In 2009, Manesha appeared in Thambivudayaan, along with Aditya Anbu, Nizhalgal Ravi, Charu Haasan, and Kadhal Dhandapani. The film was directed by Raja Mahesh.

That same year, Manesha starred in her first Hindi movie, World Cupp 2011, a Bollywood sport and crime film directed by debutante director Ravi Kapoor. Ravi Kapoor and Manesha Chatarji were chosen for the leading roles. After a one year break, Manesha joined the cast of Sakthi, a Tamil soap opera broadcast on Sun TV. This serial was an adaptation of a Hindi serial named Dil Se Di Dua... Saubhagyavati Bhava?. The show ran from June 2014 to March 2015 with a total of 205 episodes.

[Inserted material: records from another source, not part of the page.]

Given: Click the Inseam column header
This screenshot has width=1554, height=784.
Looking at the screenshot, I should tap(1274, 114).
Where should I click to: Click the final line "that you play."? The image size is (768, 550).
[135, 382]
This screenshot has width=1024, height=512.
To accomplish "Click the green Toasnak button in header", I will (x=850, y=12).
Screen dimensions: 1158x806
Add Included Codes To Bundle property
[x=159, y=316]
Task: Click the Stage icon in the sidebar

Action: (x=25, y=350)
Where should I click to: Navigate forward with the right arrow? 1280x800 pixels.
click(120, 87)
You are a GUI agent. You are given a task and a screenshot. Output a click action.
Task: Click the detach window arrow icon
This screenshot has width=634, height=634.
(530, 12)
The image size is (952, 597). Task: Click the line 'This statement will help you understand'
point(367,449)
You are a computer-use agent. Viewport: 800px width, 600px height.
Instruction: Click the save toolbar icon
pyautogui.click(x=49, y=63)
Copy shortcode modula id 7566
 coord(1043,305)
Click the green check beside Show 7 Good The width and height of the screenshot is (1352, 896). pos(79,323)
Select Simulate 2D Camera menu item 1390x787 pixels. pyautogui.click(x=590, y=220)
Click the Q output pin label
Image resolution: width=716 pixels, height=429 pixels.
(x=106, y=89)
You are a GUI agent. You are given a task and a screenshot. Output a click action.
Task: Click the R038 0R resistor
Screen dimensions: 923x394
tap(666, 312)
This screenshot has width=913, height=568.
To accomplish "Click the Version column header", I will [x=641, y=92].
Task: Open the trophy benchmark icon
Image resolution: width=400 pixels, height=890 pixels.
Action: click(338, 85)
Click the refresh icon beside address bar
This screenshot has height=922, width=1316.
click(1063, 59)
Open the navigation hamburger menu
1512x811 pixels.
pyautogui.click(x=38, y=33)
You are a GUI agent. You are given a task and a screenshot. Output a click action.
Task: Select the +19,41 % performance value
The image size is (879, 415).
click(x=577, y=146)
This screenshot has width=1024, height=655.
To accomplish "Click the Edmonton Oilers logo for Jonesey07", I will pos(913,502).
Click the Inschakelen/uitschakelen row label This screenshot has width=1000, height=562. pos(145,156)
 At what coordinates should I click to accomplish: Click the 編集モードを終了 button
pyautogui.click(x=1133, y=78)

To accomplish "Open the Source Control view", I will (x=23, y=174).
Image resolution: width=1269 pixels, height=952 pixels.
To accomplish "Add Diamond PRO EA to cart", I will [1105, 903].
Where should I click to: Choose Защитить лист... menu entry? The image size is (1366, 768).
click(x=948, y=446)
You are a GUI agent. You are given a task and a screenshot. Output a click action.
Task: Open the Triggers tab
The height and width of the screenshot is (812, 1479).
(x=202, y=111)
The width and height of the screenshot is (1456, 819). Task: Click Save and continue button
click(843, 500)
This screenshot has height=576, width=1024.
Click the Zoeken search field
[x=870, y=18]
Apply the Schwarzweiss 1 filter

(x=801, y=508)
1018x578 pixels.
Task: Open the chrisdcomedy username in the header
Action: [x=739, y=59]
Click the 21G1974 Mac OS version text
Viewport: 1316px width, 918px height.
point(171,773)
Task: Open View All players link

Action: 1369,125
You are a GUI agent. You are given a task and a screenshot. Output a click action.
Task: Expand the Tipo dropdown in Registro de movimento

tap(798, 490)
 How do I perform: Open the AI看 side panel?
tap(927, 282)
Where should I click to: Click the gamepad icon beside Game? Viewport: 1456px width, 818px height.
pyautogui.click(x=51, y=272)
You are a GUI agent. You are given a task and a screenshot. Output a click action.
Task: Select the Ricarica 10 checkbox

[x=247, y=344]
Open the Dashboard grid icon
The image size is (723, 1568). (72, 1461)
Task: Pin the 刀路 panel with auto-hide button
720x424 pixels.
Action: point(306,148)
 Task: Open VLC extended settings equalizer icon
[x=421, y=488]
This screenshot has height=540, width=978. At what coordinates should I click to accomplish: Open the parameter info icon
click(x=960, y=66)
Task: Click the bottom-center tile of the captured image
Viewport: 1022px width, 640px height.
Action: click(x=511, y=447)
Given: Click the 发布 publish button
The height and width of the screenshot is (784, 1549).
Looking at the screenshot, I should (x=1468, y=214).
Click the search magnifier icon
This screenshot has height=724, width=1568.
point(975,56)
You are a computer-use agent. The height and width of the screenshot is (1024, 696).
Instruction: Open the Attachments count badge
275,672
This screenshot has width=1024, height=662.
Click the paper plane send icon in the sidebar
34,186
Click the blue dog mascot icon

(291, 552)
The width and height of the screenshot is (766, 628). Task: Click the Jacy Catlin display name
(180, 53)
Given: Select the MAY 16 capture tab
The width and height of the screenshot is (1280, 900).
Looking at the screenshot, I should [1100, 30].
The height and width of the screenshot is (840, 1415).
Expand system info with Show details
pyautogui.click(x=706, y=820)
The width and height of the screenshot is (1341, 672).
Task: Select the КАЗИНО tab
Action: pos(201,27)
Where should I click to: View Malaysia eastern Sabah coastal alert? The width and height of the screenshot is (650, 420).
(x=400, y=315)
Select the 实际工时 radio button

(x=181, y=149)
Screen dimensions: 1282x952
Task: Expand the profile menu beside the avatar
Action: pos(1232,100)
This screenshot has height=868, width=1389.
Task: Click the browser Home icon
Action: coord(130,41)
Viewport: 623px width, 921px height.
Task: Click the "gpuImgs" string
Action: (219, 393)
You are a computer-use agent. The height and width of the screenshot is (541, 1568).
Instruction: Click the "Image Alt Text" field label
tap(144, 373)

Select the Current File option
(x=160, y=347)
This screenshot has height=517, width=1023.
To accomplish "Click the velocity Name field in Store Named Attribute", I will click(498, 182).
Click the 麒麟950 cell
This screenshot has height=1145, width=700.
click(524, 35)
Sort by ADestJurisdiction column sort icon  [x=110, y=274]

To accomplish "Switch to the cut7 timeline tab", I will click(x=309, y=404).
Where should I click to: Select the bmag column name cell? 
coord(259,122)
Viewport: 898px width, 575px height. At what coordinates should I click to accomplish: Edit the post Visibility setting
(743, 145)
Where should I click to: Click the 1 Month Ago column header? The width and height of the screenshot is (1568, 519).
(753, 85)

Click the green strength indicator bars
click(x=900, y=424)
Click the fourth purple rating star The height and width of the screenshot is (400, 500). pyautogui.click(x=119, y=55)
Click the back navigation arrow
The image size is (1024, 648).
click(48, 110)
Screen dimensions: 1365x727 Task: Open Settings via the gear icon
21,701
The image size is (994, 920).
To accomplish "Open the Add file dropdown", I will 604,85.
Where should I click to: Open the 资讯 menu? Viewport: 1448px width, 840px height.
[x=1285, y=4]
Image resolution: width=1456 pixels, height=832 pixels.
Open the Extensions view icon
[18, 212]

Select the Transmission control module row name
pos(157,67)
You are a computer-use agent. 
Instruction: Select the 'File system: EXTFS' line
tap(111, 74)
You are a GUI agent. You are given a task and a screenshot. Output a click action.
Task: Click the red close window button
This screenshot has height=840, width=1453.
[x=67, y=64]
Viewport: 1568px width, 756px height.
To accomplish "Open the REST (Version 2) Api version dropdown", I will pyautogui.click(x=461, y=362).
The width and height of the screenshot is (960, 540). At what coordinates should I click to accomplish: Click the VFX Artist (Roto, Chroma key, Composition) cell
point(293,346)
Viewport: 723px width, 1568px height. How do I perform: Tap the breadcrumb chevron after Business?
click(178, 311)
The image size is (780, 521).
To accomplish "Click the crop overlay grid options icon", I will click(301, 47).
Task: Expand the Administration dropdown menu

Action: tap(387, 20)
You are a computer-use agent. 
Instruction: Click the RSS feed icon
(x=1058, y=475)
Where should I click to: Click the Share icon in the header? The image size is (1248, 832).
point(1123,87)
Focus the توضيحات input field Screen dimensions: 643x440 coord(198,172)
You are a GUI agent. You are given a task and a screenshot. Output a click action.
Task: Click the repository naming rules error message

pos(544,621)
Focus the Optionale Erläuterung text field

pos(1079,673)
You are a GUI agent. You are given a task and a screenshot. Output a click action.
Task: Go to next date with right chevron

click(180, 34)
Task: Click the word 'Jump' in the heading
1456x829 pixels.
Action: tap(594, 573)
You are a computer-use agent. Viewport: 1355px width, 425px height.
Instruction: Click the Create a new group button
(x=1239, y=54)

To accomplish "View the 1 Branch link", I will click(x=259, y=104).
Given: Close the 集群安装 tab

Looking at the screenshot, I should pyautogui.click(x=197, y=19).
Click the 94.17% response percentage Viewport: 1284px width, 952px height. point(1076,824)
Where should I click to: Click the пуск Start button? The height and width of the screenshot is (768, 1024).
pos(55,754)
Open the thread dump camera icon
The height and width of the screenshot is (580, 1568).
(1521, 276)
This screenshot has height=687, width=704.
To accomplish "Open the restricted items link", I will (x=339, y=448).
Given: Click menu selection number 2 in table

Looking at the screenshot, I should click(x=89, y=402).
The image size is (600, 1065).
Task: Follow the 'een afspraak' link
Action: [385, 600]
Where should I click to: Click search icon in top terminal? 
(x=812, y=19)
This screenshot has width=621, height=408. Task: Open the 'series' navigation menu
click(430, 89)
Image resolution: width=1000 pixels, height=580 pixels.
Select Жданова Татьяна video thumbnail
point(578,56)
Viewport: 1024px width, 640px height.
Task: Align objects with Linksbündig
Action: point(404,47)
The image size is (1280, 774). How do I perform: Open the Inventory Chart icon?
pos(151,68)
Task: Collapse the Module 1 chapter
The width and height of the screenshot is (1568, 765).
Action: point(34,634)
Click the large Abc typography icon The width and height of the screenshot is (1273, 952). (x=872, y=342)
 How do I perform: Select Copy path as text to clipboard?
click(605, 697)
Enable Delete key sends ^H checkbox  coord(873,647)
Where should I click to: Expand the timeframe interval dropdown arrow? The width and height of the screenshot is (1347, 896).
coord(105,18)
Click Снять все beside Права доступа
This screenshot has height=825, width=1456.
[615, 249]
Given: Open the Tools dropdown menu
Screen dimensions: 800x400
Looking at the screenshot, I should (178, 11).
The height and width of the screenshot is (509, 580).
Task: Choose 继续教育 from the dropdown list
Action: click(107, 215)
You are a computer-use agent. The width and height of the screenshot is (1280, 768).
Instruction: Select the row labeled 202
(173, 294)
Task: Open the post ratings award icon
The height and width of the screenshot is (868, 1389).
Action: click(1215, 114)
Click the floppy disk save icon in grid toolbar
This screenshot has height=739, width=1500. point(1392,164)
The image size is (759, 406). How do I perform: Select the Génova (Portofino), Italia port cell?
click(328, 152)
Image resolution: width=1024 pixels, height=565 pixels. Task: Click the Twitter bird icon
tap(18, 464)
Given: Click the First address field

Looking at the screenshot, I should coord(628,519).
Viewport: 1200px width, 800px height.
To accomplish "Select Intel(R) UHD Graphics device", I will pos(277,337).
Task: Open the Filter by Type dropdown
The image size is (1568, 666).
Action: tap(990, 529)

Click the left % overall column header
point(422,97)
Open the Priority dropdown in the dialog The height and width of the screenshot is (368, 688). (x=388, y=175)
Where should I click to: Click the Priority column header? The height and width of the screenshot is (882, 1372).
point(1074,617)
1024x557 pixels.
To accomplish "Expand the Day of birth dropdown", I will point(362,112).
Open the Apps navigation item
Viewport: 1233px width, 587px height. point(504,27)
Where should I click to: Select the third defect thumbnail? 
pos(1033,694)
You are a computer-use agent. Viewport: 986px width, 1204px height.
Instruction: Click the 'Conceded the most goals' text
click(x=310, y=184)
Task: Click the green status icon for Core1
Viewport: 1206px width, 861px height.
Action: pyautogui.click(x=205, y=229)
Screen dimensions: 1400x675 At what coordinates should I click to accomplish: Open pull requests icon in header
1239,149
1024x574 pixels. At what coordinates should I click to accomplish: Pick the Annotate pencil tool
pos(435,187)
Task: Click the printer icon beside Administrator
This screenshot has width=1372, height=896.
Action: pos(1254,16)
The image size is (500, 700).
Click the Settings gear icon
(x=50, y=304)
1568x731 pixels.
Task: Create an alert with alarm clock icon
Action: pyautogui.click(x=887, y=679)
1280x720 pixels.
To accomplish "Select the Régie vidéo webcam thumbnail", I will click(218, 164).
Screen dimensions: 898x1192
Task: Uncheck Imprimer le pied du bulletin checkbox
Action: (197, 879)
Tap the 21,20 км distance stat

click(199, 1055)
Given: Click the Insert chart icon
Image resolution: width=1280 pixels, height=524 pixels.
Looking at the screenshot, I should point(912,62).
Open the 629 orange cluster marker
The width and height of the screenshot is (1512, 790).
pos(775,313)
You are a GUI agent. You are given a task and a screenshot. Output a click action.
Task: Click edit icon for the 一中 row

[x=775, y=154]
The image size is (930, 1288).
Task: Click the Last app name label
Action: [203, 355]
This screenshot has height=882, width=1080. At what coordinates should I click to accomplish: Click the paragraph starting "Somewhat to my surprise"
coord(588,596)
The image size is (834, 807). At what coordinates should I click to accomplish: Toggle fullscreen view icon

In 2015, Manesha Chatarji was cast in two movies, the Telugu film Udyanavanam 2 and the Tamil film, Tea Kadai Bench. In 2016, she signed on for two more Telugu movies, Anthuleni Prema and Sita Rama nka Bahaghara Kali Jugare (Odia). In 2017, her first Odia movie, Sita Rama nka Bahaghara Kali Jugare, was released; Chatarji played the lead role with co-star Sabyasachi Mishra.

The Telugu version of Sitaramula Kalyanam Chuthamu Raarandi is currently in post-production. In 2018, Manesha became the co-producer on India's first teen fantasy movie, 1978 A Teen Night Out. The most recent movie in which Manisha Chatarji has acted is Sita Rama Nka Bahaghara Kali Jugar.